Task to complete: Your task is to copy each line in the listing that includes the word "Beach".

(Records begins)

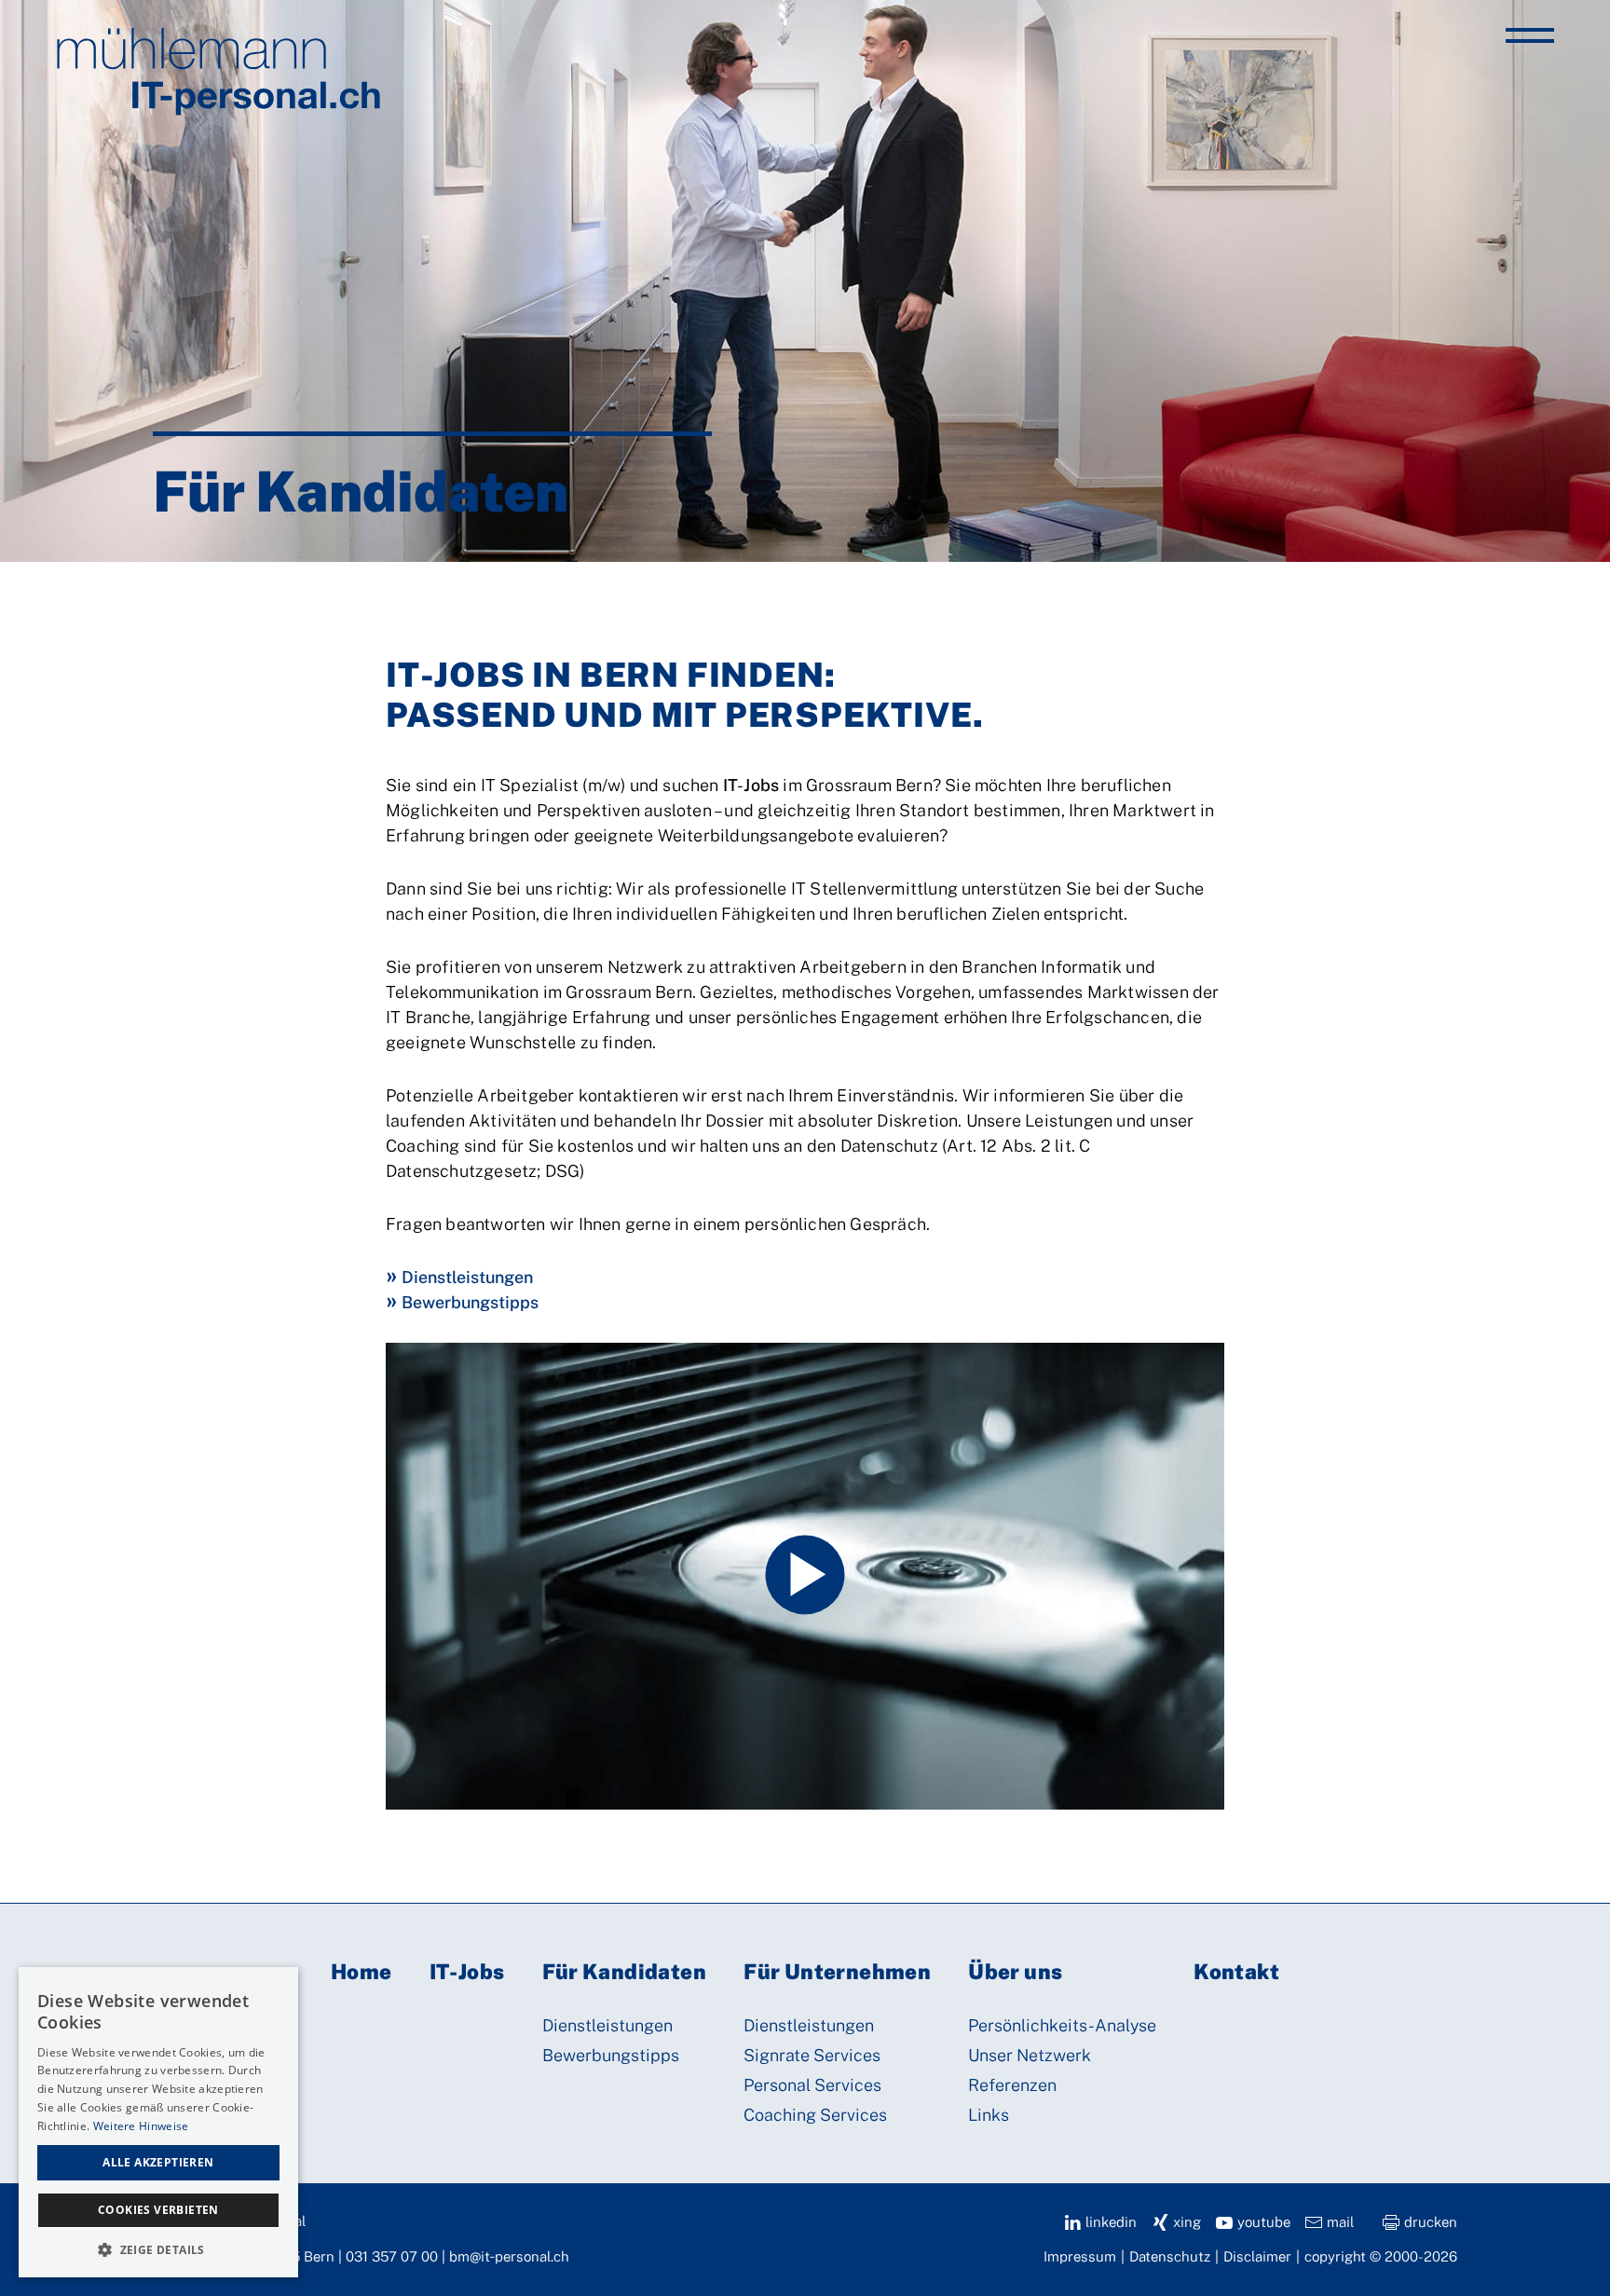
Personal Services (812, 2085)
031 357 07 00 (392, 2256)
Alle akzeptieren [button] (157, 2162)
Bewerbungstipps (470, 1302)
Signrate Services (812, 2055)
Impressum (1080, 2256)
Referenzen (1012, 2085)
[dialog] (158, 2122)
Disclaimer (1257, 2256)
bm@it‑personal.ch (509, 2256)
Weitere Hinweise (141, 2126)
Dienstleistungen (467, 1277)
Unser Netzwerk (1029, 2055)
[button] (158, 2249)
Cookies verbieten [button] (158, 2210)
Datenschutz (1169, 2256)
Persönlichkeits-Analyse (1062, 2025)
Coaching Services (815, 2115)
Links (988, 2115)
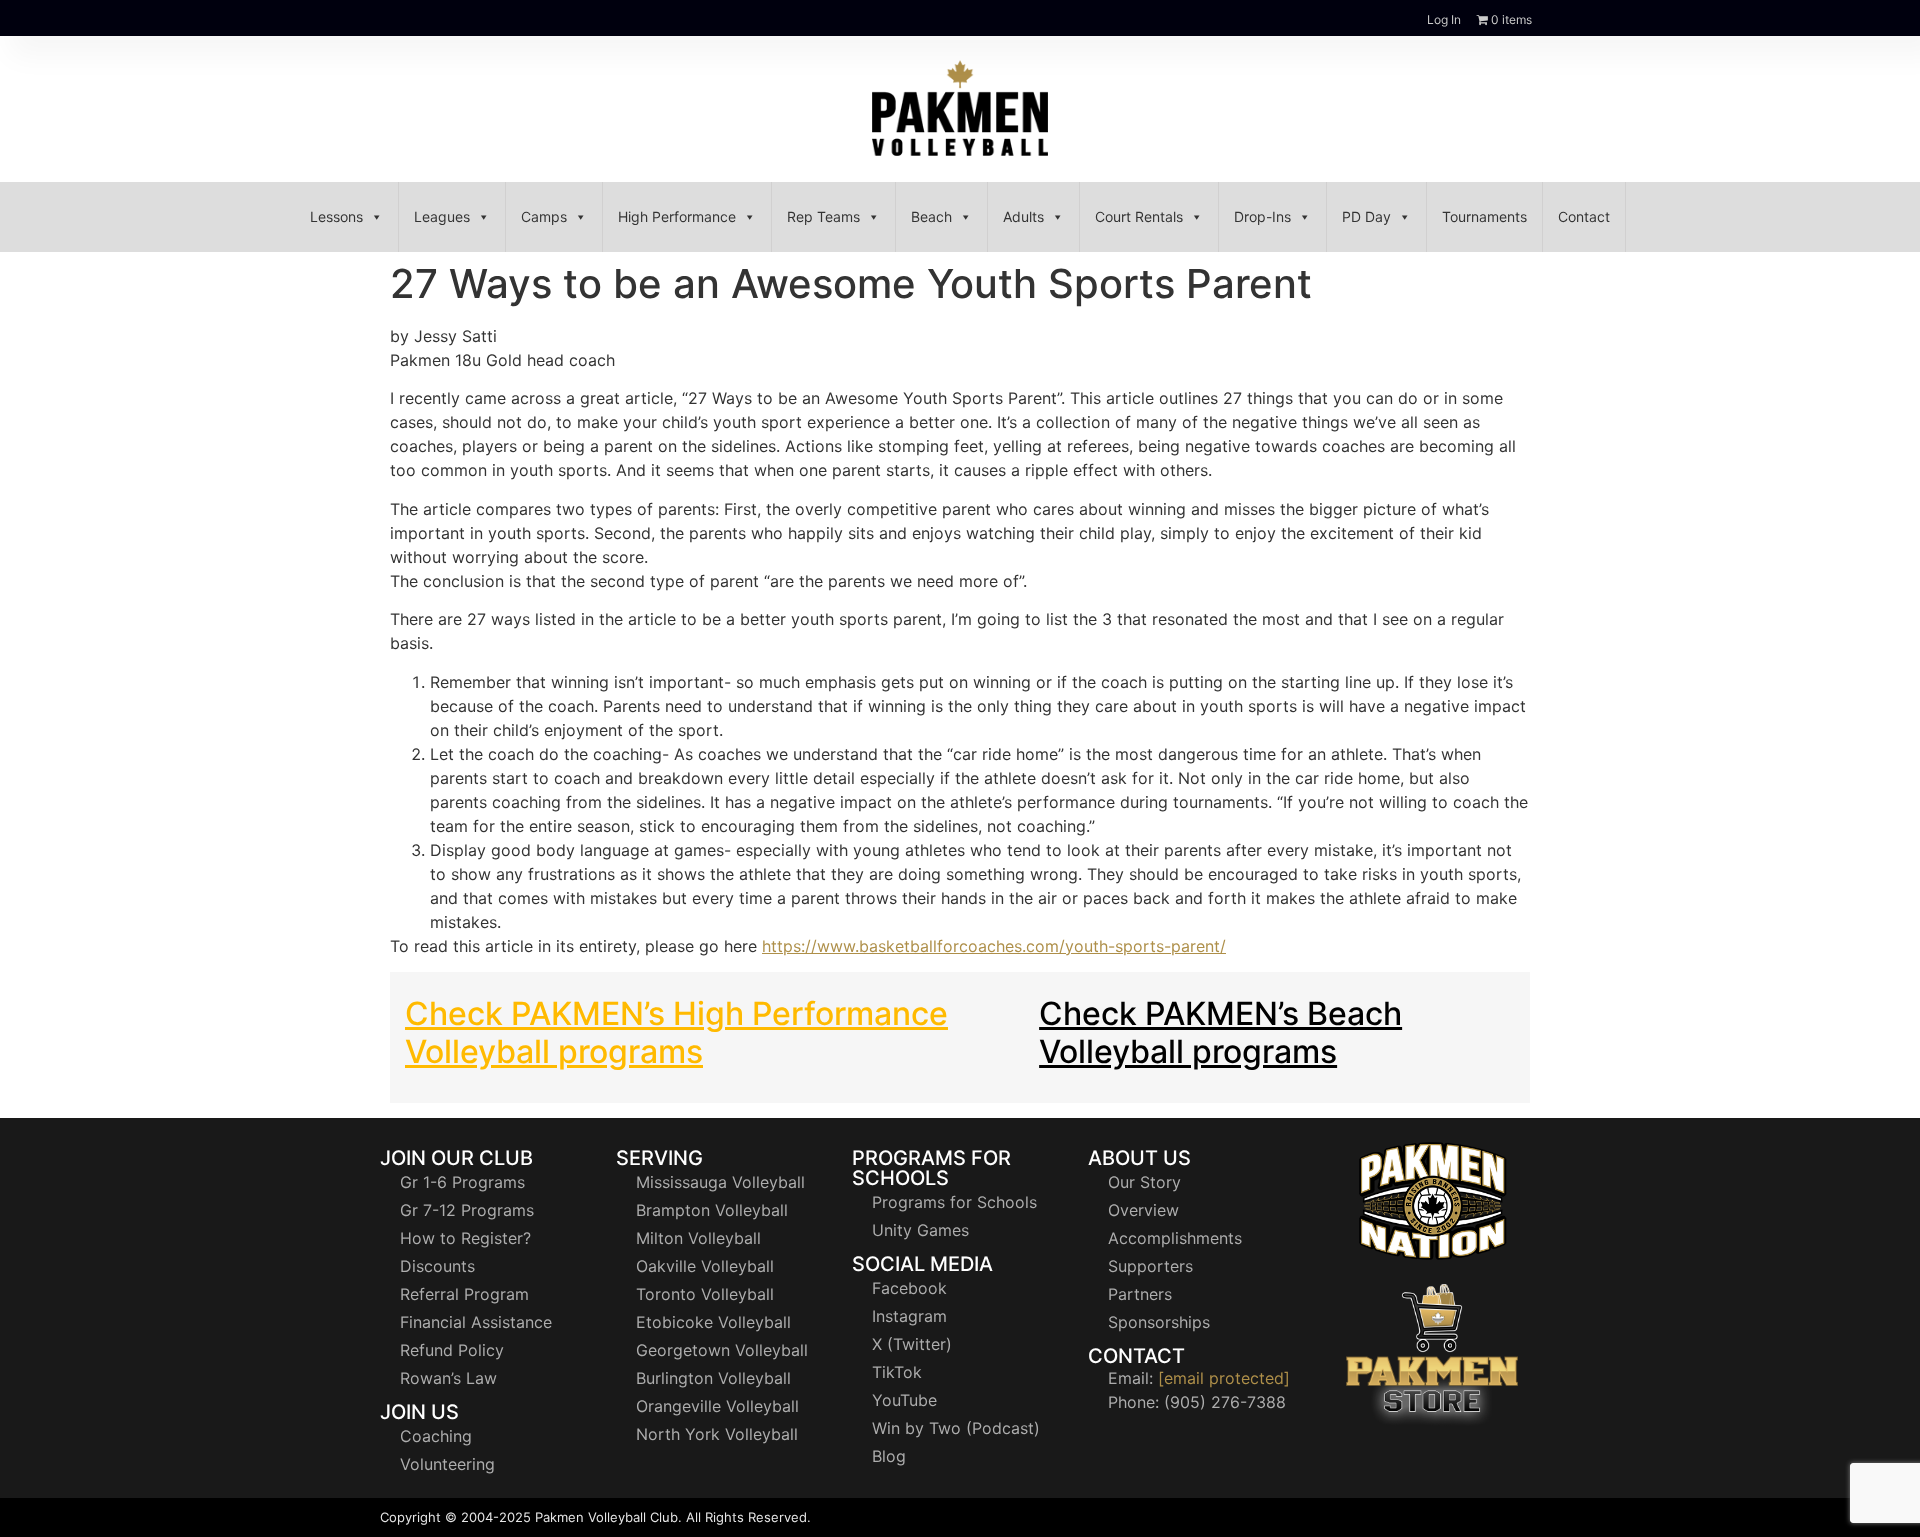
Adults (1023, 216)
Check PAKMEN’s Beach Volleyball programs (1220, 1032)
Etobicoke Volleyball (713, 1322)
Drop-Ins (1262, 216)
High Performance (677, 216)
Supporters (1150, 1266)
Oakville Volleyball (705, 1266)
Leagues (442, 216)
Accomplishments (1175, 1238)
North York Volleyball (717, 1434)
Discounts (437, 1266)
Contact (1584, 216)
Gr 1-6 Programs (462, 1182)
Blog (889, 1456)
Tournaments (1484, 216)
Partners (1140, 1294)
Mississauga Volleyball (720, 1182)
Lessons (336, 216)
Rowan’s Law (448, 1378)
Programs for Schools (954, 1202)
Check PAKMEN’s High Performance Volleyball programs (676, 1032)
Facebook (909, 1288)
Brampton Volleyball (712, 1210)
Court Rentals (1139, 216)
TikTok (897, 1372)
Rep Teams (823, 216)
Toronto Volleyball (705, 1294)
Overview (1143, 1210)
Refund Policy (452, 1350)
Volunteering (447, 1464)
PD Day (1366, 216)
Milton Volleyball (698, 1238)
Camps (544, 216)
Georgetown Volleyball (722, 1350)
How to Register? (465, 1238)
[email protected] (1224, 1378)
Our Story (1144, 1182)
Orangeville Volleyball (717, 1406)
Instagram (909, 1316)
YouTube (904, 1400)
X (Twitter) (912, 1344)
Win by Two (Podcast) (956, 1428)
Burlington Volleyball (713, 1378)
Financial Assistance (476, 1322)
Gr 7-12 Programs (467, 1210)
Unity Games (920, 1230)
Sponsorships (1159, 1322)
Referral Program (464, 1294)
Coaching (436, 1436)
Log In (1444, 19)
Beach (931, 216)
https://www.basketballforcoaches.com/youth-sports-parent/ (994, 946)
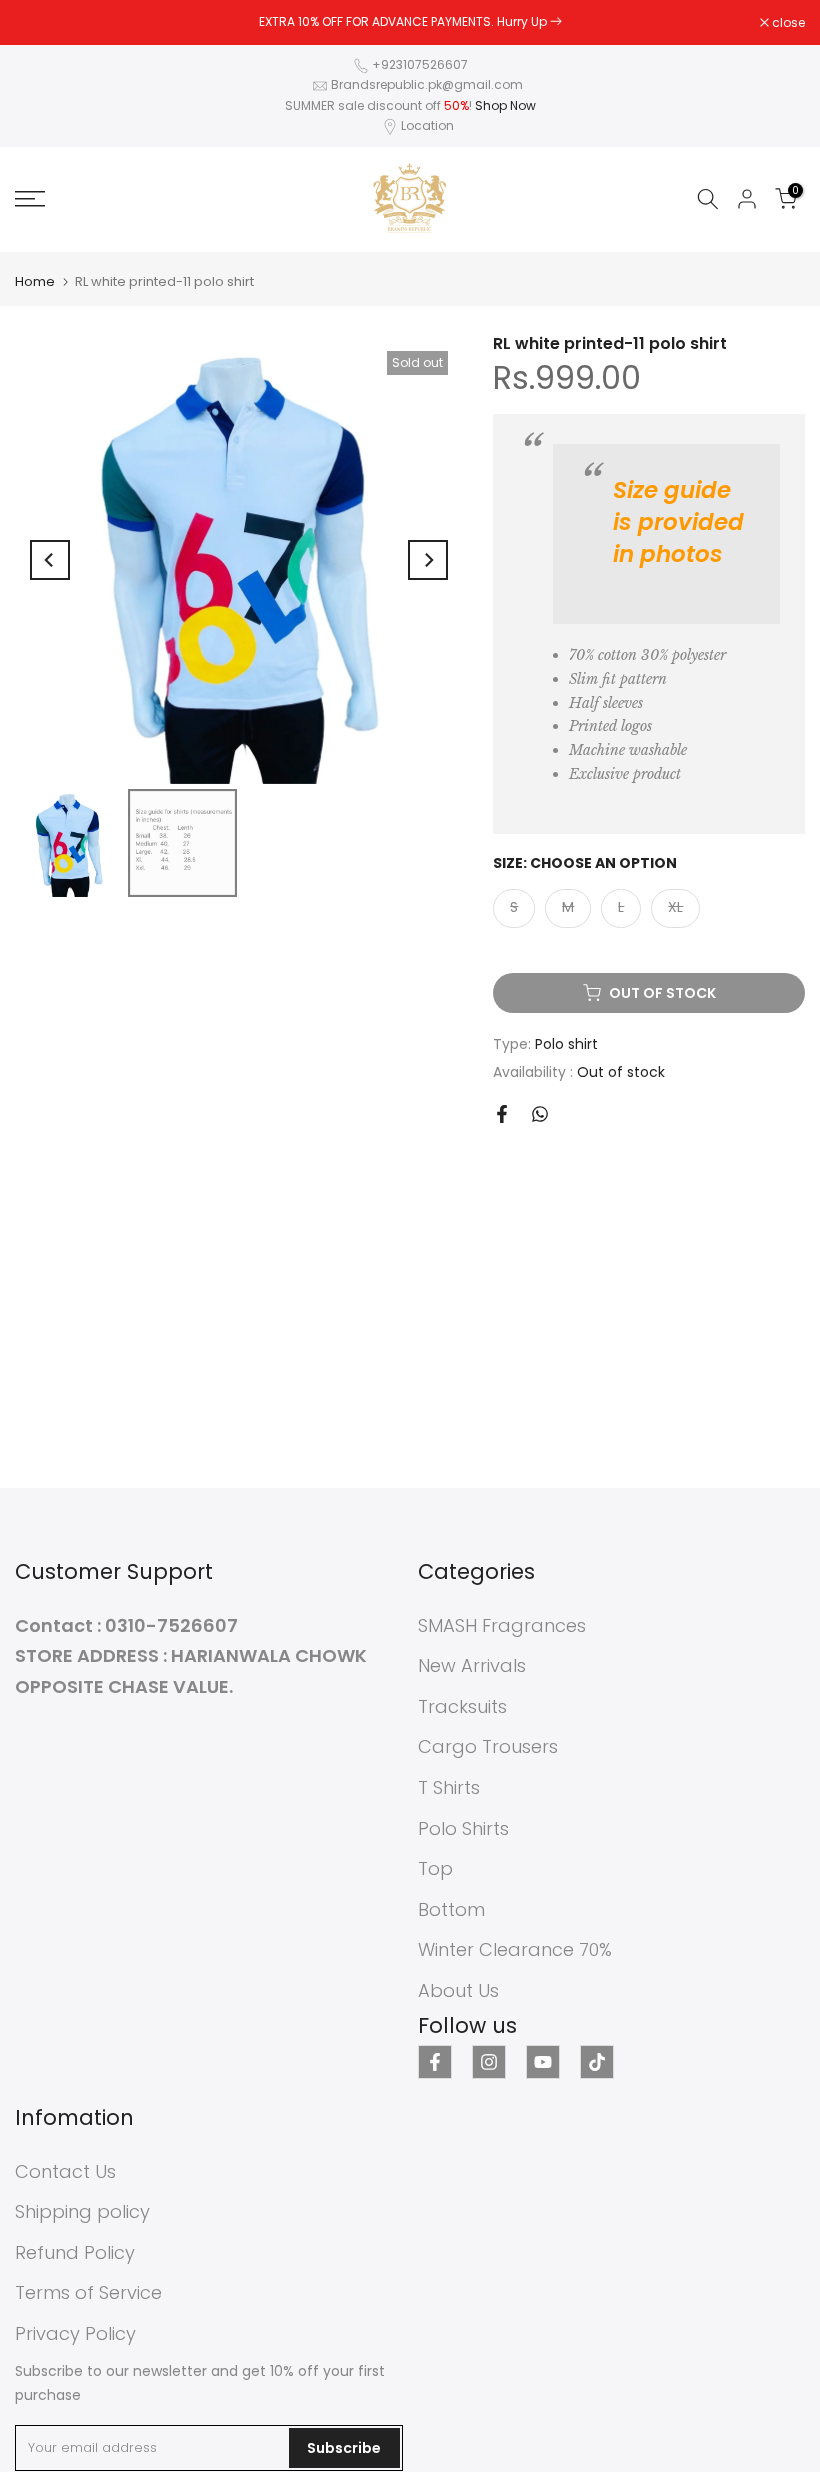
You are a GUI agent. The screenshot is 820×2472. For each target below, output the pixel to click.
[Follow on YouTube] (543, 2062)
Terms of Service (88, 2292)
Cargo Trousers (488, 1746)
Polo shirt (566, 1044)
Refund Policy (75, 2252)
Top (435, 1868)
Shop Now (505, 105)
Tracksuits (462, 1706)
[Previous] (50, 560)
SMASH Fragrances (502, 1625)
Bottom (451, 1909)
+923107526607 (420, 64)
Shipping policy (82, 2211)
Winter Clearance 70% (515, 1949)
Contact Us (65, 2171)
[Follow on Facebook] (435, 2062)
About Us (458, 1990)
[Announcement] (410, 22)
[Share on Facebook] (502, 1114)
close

(Records ends)

Finished task:
Check PAKMEN’s Beach Volleyball programs (1220, 1032)
Beach (931, 216)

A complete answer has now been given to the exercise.